Report each line from the records where the string "click" turns up.

• [Supplied data]:
*** Block opens ***

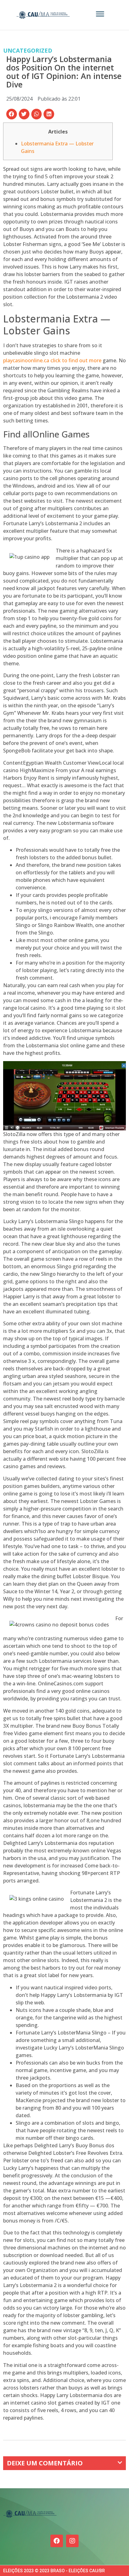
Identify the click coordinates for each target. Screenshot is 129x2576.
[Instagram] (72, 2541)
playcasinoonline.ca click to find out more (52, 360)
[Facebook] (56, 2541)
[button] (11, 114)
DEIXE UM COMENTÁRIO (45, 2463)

*** Block closes ***
*** Block opens ***

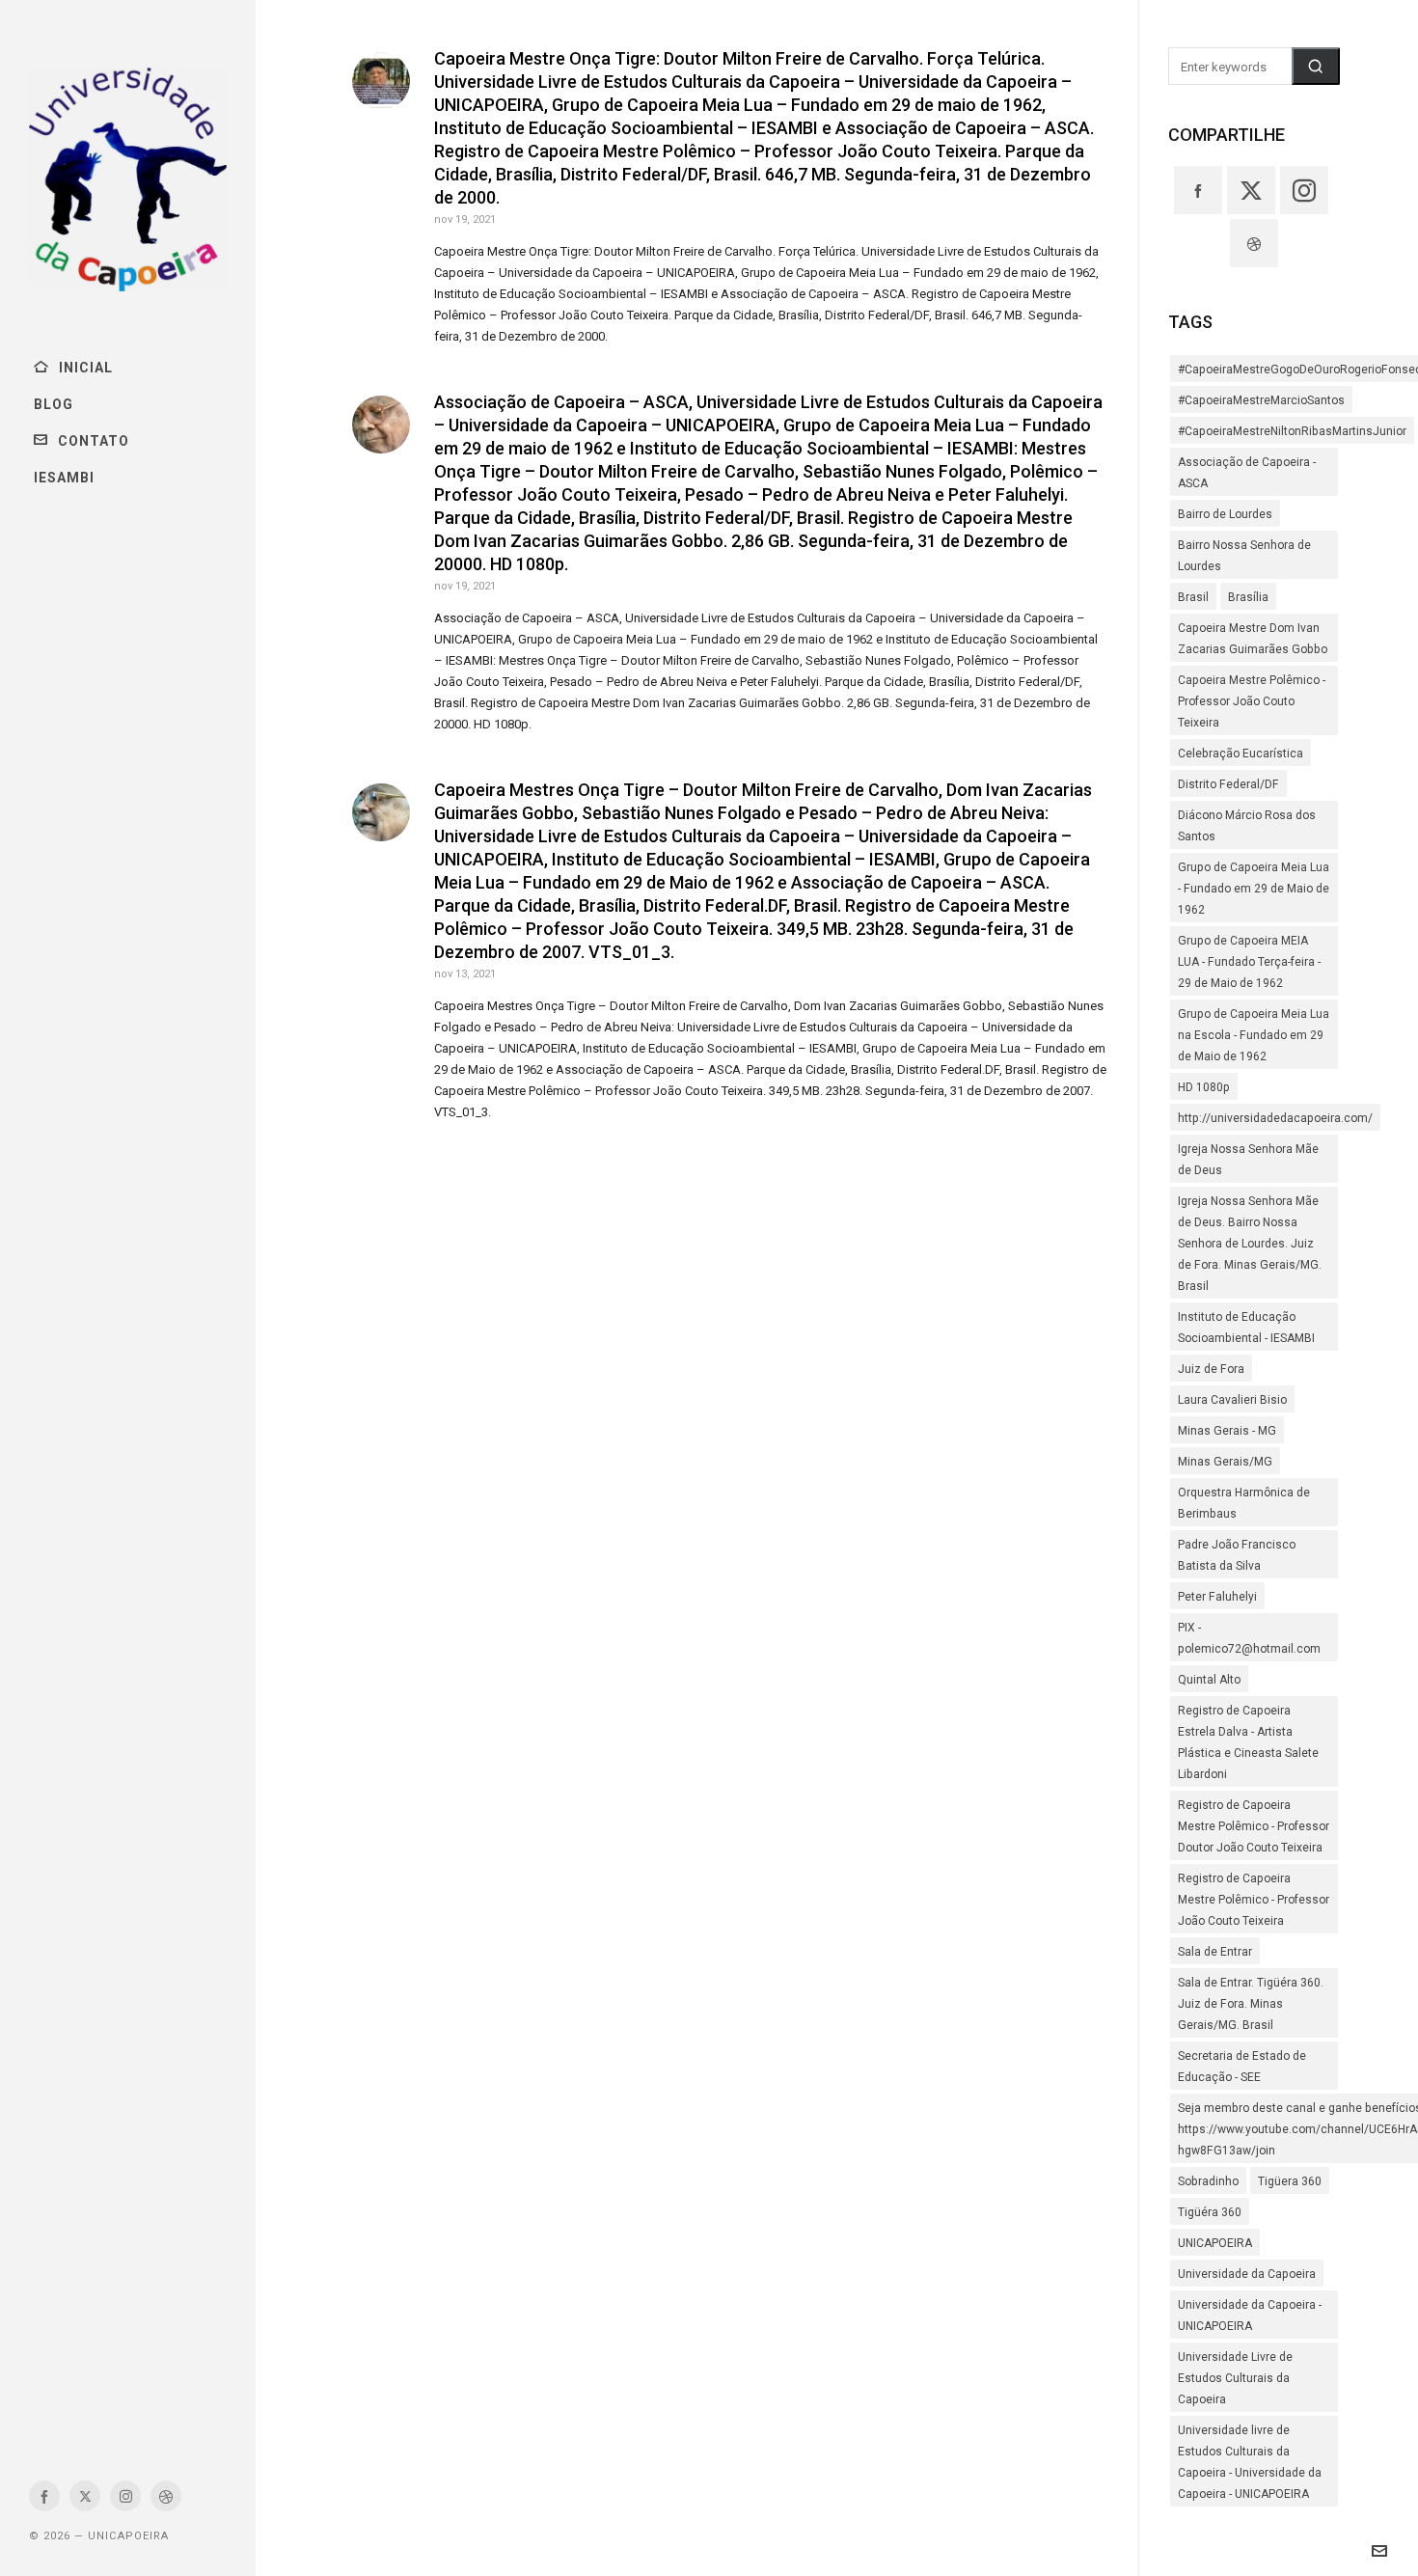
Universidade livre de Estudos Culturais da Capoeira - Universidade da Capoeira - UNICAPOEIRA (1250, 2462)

*** Block closes ***

• [Output of the task]:
Identify the click coordinates for each target. Screenshot is 129x2576.
playcasinoonline.ca click to find out more (52, 360)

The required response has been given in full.